**WORK TO COMPLETE:**
Starting at the first line, copy the data below through to the end, exactly.

Top of DATA TO EXAMINE

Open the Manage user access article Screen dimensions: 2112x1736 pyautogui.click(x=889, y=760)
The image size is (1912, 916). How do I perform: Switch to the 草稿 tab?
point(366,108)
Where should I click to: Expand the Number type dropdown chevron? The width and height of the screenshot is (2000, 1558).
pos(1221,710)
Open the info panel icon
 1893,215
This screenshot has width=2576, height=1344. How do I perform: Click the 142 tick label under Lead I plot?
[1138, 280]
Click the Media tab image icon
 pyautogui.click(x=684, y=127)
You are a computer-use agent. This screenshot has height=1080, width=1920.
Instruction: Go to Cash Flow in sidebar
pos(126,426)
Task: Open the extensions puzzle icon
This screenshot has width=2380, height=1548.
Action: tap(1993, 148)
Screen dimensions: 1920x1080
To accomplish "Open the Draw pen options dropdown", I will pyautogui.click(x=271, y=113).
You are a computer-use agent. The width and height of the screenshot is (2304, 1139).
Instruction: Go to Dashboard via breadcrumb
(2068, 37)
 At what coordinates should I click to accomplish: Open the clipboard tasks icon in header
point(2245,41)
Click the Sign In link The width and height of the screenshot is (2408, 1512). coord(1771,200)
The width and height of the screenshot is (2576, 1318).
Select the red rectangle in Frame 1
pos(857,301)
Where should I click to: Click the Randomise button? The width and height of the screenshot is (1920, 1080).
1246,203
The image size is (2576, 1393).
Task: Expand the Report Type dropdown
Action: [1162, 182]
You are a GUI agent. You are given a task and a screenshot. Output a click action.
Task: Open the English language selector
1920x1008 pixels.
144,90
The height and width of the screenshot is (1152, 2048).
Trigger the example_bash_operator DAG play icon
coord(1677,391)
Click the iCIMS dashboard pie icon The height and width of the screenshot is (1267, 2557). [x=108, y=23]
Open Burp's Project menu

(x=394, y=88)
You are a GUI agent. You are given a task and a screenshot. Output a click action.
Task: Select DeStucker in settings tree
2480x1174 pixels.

Bottom of DATA TO EXAMINE

**RESPONSE BOX:**
Open the Manage user access article Screen dimensions: 2112x1736 pyautogui.click(x=889, y=760)
The image size is (1912, 916). How do I perform: Switch to the 草稿 tab?
point(366,108)
Where should I click to: Expand the Number type dropdown chevron? The width and height of the screenshot is (2000, 1558).
pos(1221,710)
Open the info panel icon
 1893,215
This screenshot has width=2576, height=1344. How do I perform: Click the 142 tick label under Lead I plot?
[1138, 280]
Click the Media tab image icon
 pyautogui.click(x=684, y=127)
You are a computer-use agent. This screenshot has height=1080, width=1920.
Instruction: Go to Cash Flow in sidebar
pos(126,426)
Task: Open the extensions puzzle icon
This screenshot has width=2380, height=1548.
Action: tap(1993, 148)
Screen dimensions: 1920x1080
To accomplish "Open the Draw pen options dropdown", I will pyautogui.click(x=271, y=113).
You are a computer-use agent. The width and height of the screenshot is (2304, 1139).
Instruction: Go to Dashboard via breadcrumb
(2068, 37)
 At what coordinates should I click to accomplish: Open the clipboard tasks icon in header
point(2245,41)
Click the Sign In link The width and height of the screenshot is (2408, 1512). coord(1771,200)
The width and height of the screenshot is (2576, 1318).
Select the red rectangle in Frame 1
pos(857,301)
Where should I click to: Click the Randomise button? The width and height of the screenshot is (1920, 1080).
1246,203
The image size is (2576, 1393).
Task: Expand the Report Type dropdown
Action: [1162, 182]
You are a GUI agent. You are given a task and a screenshot. Output a click action.
Task: Open the English language selector
1920x1008 pixels.
144,90
The height and width of the screenshot is (1152, 2048).
Trigger the example_bash_operator DAG play icon
coord(1677,391)
Click the iCIMS dashboard pie icon The height and width of the screenshot is (1267, 2557). [x=108, y=23]
Open Burp's Project menu

(x=394, y=88)
You are a GUI agent. You are given a task and a screenshot. Output a click action.
Task: Select DeStucker in settings tree
2480x1174 pixels.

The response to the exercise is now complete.